Image by NIAID/Victor Tangermann

As the ongoing coronavirus outbreak continues to spread within more countries, it's wreaking similar havoc on the global economy.

Markets around the world have been in decline, culminating with a significant plummet in the U.S. stock market on Monday, according to The New York Times. Fears of an economic downturn emerged nearly as soon as the virus COVID-19 did, but the sudden drop appears linked to news of efforts to contain the disease not working as well as expected (or hoped).

That resulted, the NYT reported, in notable drops in the Dow Jones, the S&P 500, as well as stock prices for oil companies, airlines, and Apple, which sources materials from China.
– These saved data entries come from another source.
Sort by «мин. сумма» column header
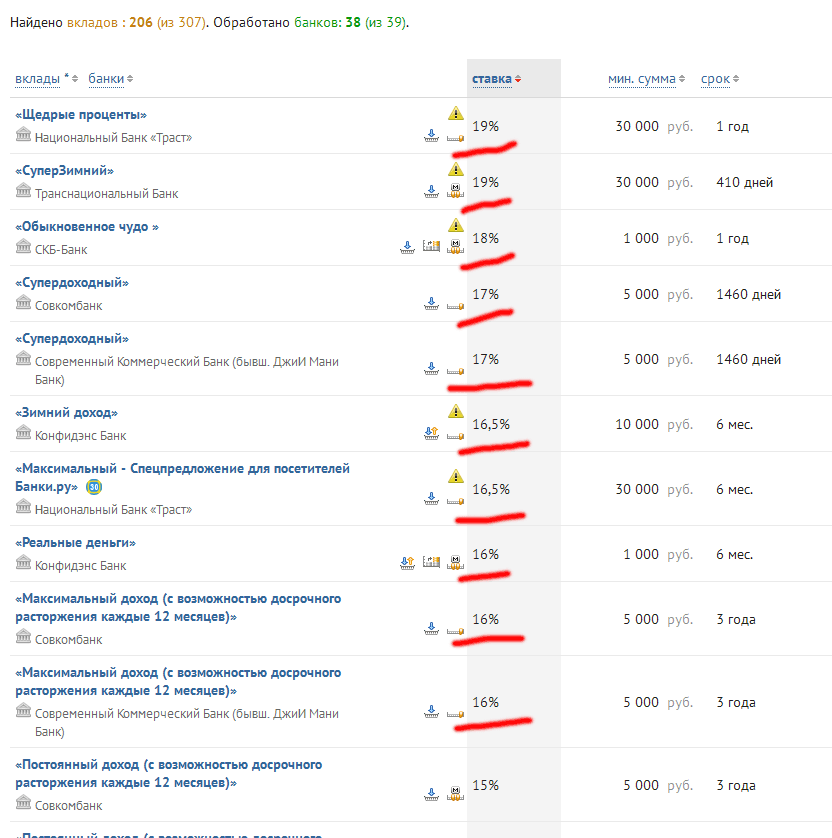This screenshot has height=838, width=832. click(x=641, y=79)
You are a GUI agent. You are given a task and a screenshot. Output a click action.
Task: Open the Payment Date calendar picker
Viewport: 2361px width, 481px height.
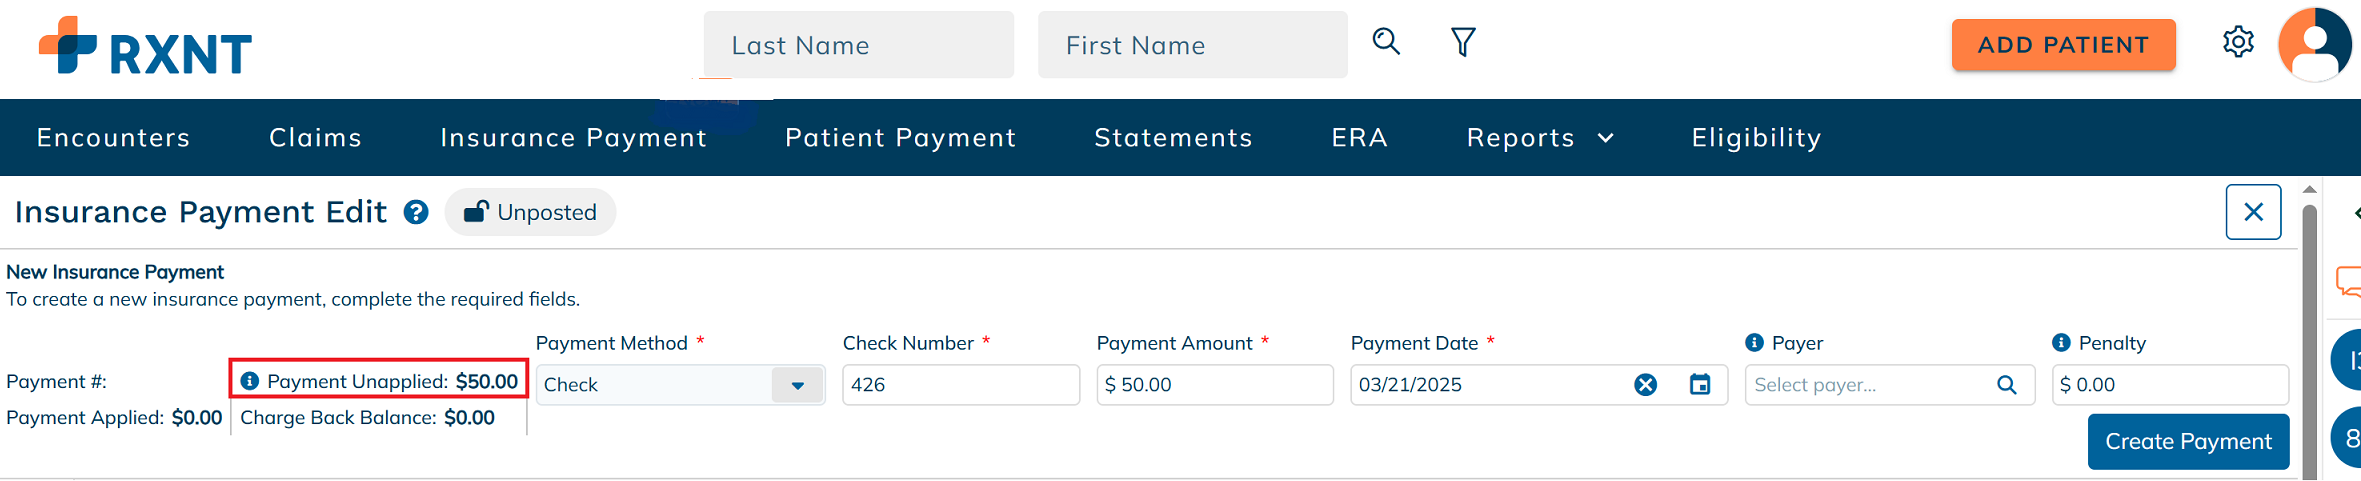(x=1700, y=384)
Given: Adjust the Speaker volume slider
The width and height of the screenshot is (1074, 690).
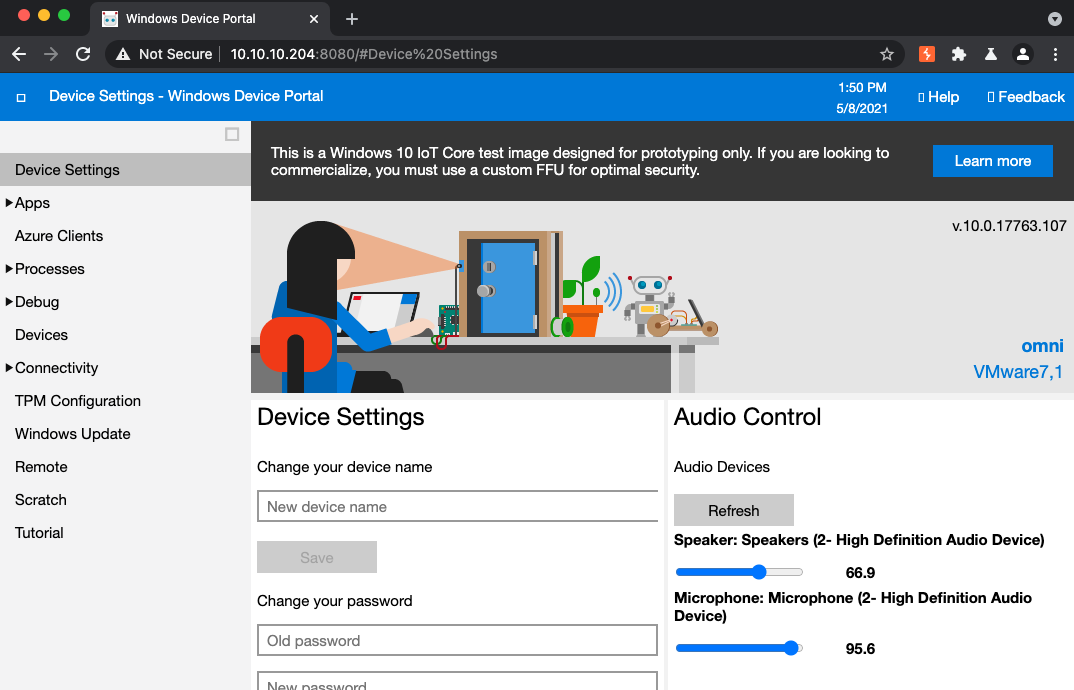Looking at the screenshot, I should click(759, 572).
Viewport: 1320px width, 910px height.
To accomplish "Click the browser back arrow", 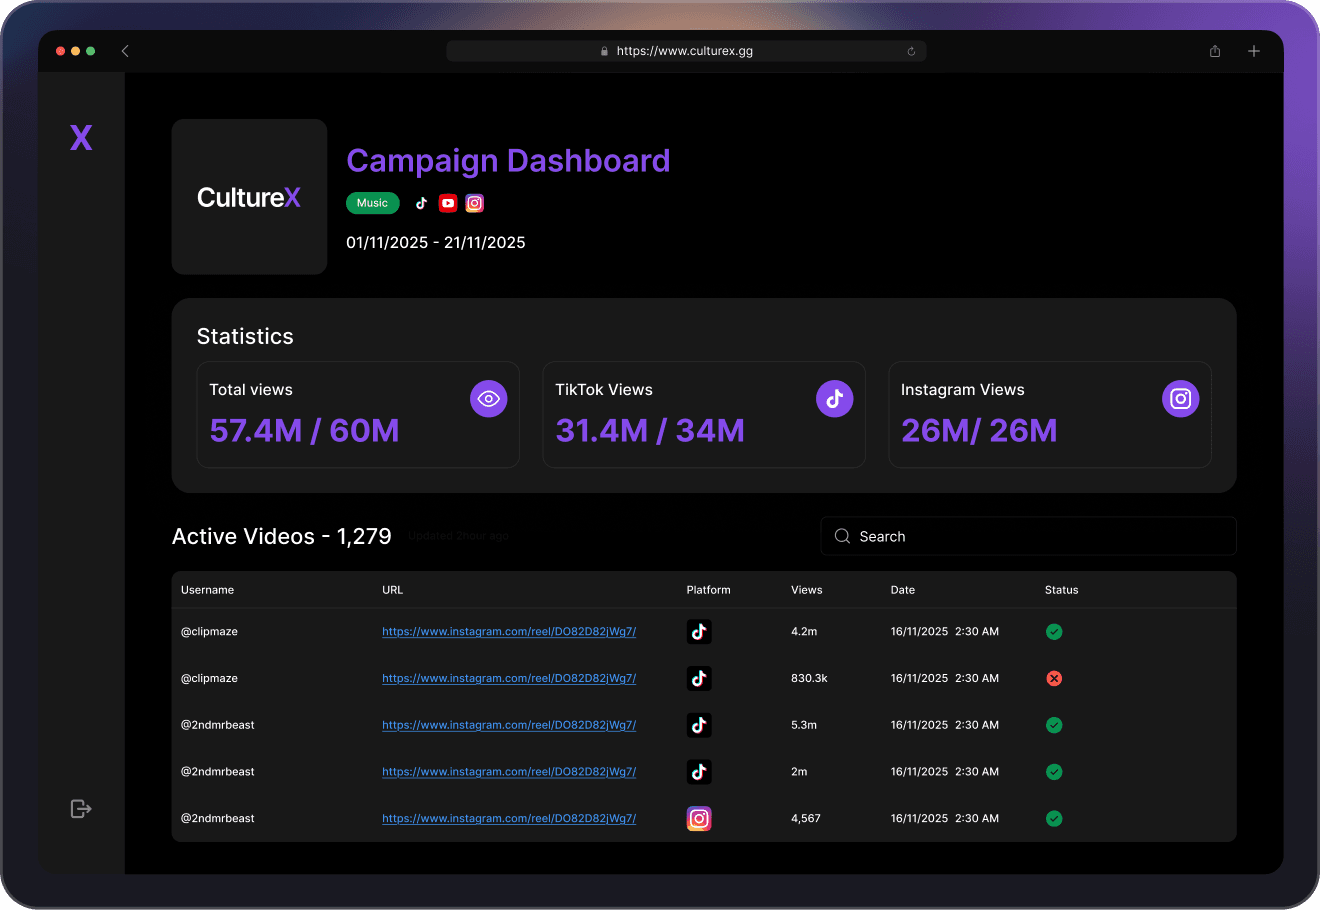I will click(x=125, y=51).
Marketplaces in Europe recorded their lowest values since 2016, with China and South Korea also sustaining economic hits.

"The immediate impact of a large China demand and supply shock will be substantial," JPMorgan analyst told the NYT.

The coronavirus's impact on Europe could have far greater impacts than recent economic turmoil: The Wall Street Journal reports that the growing death toll in Italy is putting pressure on the European Union's low-security national borders.

As of this article's publication, Italy has confirmed 229 infections and six deaths linked to COVID-19, and the WSJ reports that the disease is fairly concentrated to one region of the country.

But coordinating efforts to stem a worsening European outbreak may prove challenging, according to the WSJ, as Europe is a political and economic alliance in which individual decentralized countries still wield virtually all the power — and it's possible that countries that get hit harder may find themselves isolated.